Recorded information below:
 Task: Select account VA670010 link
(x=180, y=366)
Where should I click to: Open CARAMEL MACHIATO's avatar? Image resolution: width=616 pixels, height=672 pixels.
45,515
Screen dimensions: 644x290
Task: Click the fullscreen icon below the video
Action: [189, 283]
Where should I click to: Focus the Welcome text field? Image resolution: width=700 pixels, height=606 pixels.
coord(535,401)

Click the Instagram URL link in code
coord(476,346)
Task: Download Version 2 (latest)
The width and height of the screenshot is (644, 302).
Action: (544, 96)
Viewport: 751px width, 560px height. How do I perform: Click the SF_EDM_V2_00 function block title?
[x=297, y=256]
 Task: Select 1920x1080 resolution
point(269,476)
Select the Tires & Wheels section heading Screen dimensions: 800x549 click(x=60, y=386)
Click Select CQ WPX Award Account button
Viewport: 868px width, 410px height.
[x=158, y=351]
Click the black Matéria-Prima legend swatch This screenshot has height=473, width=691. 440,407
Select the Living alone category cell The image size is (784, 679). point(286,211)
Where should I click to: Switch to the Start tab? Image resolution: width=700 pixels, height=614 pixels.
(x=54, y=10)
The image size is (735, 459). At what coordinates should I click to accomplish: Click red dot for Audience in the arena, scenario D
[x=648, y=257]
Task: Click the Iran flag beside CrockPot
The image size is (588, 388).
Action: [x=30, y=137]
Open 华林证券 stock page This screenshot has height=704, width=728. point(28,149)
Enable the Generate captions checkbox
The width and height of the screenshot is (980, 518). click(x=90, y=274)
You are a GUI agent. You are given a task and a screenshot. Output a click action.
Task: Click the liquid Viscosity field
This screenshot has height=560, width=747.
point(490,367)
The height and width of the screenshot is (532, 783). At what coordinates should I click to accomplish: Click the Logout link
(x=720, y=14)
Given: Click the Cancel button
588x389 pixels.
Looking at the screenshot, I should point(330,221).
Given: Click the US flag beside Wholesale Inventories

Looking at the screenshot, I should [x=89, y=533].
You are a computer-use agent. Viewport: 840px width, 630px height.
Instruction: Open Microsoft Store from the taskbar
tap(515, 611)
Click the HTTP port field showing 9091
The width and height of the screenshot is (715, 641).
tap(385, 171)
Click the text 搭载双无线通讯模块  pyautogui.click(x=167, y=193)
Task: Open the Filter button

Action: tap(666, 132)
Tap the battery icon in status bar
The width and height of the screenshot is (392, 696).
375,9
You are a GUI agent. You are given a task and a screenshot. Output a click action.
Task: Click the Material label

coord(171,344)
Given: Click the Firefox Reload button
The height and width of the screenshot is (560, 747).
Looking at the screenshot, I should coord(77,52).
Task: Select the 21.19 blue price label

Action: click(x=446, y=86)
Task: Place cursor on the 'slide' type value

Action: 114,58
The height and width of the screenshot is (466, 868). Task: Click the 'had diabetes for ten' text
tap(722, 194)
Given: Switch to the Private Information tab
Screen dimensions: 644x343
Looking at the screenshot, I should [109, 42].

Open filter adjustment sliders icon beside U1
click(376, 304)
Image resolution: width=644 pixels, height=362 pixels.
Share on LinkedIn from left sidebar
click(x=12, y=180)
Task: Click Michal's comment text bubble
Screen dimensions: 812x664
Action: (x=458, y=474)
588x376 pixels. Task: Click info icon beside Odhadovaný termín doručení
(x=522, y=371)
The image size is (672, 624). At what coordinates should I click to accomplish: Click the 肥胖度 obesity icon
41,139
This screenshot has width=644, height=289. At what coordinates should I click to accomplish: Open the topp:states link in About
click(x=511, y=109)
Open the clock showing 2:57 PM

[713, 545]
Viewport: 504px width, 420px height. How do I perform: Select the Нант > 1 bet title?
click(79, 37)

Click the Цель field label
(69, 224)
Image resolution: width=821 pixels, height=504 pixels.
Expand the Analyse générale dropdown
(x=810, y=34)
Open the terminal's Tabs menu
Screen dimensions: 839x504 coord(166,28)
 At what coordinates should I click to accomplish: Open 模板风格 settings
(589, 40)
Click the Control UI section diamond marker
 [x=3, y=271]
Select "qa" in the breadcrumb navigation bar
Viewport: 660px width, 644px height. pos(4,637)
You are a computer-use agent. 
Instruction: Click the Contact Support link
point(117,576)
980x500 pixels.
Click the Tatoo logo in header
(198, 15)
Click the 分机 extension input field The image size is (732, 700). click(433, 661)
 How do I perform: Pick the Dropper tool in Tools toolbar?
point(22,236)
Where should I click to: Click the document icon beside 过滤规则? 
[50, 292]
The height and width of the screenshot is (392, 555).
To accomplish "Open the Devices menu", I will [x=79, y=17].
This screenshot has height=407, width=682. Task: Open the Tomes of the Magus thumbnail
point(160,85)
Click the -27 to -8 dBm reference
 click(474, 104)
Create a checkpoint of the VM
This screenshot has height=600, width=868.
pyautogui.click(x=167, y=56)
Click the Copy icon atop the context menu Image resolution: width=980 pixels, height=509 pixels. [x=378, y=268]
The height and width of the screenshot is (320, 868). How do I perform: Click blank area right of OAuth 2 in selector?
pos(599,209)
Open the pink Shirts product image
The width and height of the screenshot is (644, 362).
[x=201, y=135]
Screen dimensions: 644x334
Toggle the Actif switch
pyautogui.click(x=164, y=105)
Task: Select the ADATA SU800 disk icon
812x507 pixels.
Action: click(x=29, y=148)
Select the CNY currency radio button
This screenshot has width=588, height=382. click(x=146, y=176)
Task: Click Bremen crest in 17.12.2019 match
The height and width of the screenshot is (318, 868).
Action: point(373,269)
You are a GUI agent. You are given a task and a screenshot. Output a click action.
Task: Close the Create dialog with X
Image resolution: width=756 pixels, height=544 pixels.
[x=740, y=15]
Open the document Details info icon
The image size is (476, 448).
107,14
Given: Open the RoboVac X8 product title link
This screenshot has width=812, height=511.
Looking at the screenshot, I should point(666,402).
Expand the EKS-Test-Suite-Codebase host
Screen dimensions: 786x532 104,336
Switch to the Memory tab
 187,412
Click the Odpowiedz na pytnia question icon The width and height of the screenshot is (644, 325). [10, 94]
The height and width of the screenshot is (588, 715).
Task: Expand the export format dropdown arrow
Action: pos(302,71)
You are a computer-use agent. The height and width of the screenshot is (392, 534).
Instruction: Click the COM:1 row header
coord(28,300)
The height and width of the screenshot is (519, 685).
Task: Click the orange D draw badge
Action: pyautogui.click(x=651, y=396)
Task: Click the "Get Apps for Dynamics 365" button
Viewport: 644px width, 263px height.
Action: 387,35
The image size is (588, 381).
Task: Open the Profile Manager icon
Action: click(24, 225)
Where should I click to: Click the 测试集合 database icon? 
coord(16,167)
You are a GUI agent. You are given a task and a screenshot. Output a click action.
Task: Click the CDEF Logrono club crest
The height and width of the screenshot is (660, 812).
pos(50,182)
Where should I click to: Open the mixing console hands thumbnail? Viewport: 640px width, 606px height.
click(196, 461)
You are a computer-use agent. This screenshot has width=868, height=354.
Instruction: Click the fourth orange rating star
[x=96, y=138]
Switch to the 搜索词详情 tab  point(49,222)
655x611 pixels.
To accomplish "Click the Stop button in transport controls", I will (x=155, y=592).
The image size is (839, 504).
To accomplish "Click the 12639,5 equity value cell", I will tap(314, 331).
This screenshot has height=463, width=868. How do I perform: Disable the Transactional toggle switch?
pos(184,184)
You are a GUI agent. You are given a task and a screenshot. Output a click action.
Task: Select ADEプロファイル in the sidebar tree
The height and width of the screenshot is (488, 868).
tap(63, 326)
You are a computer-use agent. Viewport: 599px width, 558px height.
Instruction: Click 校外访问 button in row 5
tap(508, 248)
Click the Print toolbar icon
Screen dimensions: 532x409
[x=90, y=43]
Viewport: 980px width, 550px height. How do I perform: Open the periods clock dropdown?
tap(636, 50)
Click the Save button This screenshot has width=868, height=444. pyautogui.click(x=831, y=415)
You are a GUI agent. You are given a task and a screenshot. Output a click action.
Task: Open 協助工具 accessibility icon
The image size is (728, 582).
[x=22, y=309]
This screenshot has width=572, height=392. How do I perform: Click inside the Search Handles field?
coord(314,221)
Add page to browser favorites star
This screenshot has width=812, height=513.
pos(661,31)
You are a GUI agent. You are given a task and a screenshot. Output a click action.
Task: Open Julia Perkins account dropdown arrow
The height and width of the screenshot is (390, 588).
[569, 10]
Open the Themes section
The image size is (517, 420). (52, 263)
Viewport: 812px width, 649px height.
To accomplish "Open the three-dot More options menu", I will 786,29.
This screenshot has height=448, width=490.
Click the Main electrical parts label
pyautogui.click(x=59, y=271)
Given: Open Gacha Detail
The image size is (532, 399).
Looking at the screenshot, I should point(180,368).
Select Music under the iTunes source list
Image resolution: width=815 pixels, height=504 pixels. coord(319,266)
End of Recorded information.
What is expected: There is a run of lines above from the one with "You are a computer-use agent. Viewport: 840px" to the one with "Click the text"; print exactly that run, both ends included, and nothing else.

Solution below:
You are a computer-use agent. Viewport: 840px width, 630px height.
Instruction: Open Microsoft Store from the taskbar
tap(515, 611)
Click the HTTP port field showing 9091
The width and height of the screenshot is (715, 641).
tap(385, 171)
Click the text 搭载双无线通讯模块  pyautogui.click(x=167, y=193)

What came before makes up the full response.